Starting at the line that contains "Task: Focus the Bank account number field", write out every line through the last one in the records below, word for word. Leave out any pictures.

Extracted records below:

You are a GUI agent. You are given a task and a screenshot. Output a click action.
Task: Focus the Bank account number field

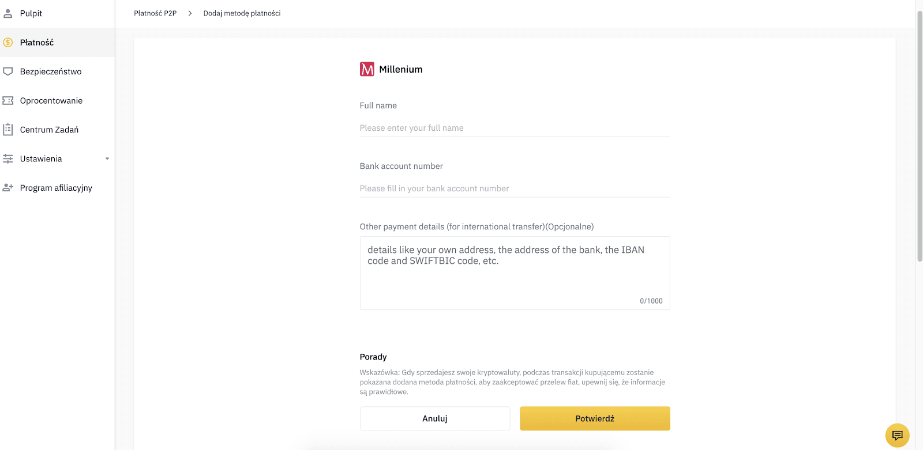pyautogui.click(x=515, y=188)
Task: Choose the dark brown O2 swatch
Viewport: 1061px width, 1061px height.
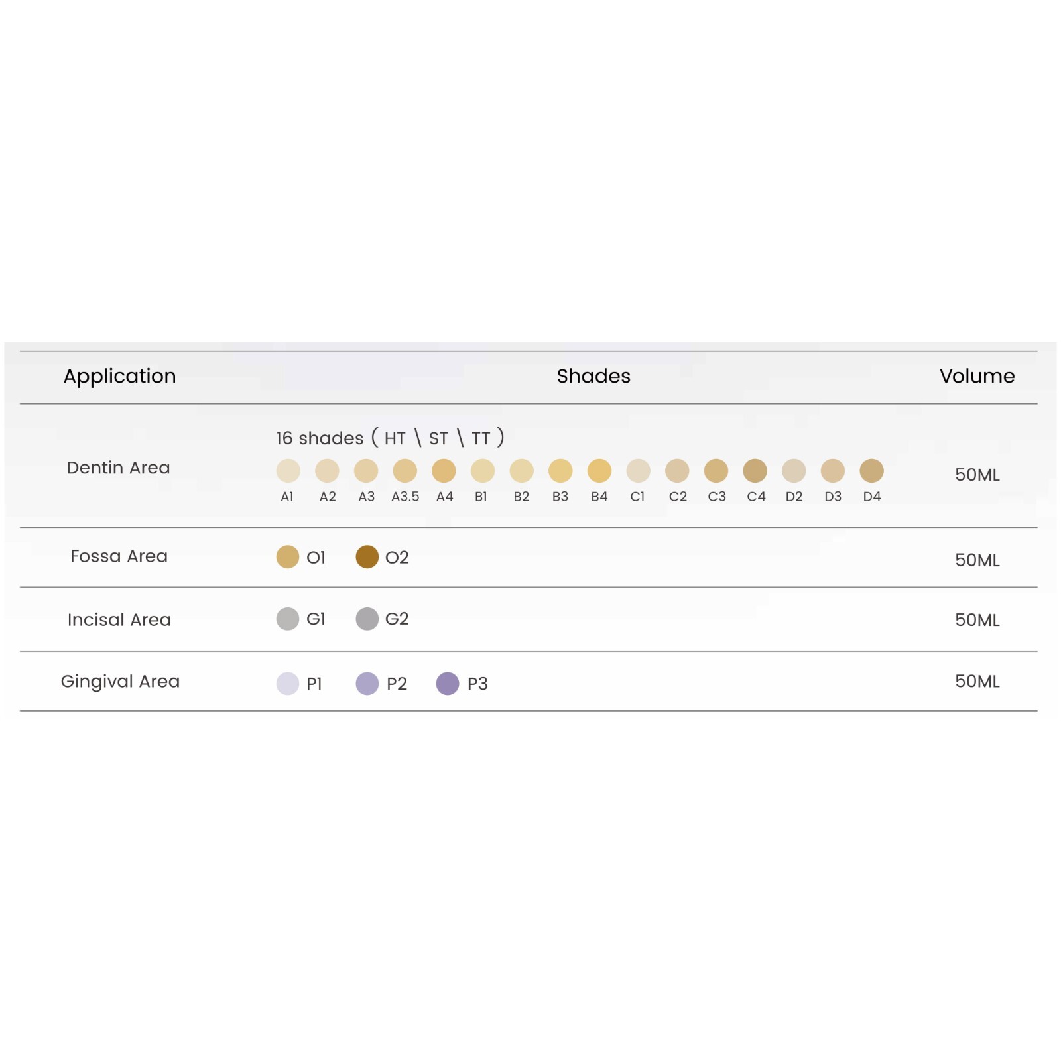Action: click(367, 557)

End of Extracted records.

Problem solution:
Task: Focus the Bank account number field

pyautogui.click(x=515, y=188)
Task: Choose the dark brown O2 swatch
Viewport: 1061px width, 1061px height.
Action: click(367, 557)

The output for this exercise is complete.